◆ **Exercise requirements**: Take the entries below and retype them word for word, excluding the images.

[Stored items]
************

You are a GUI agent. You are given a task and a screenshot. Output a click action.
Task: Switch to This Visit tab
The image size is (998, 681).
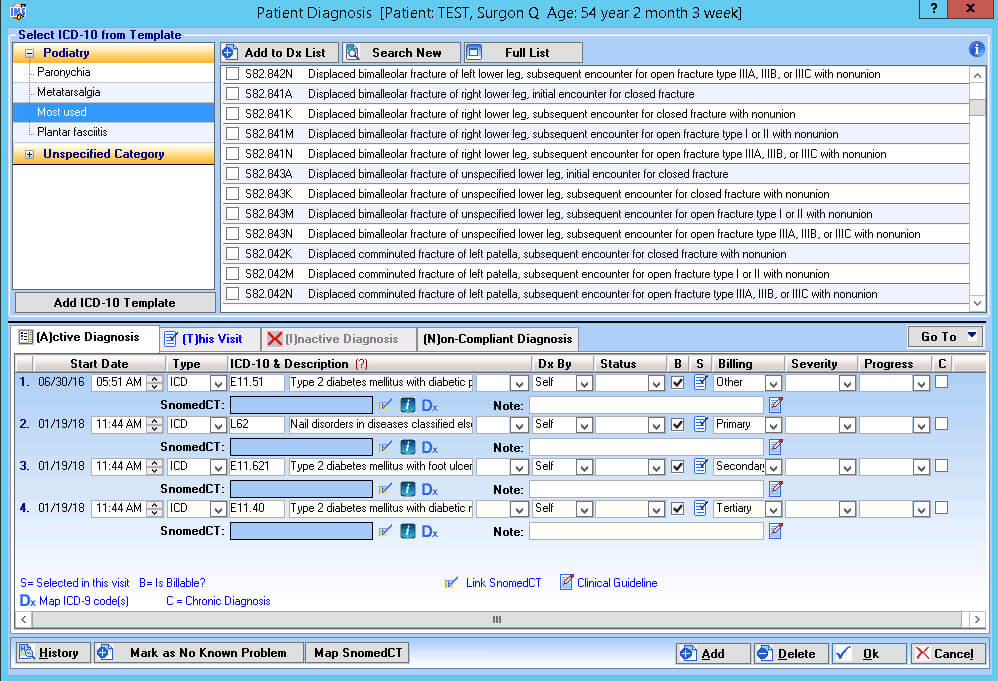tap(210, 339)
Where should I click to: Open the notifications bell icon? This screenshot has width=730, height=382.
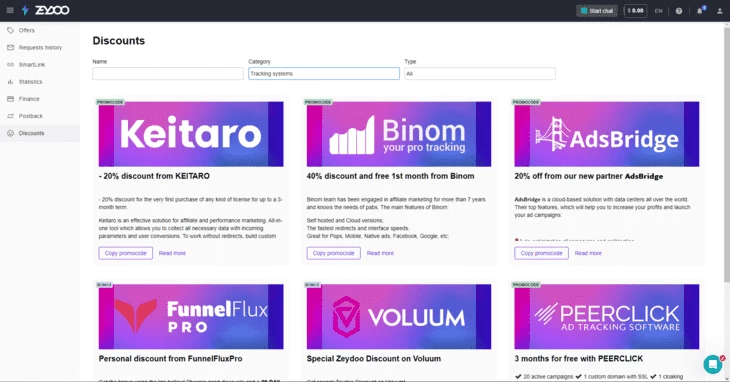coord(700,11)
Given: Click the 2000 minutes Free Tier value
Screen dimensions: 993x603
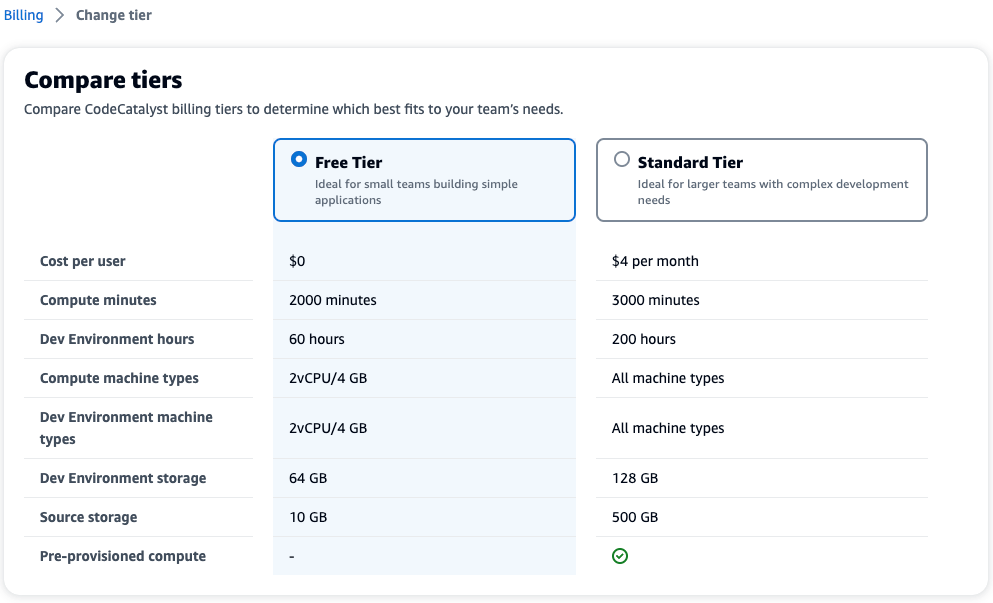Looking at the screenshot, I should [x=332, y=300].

************

◆ **Worked solution**:
You are a GUI agent. You are given a task and a screenshot. Output a click action.
Task: Switch to This Visit tab
The image size is (998, 681).
tap(210, 339)
Where should I click to: Open the notifications bell icon? This screenshot has width=730, height=382.
coord(700,11)
Given: Click the 2000 minutes Free Tier value
Screen dimensions: 993x603
Looking at the screenshot, I should [x=332, y=300].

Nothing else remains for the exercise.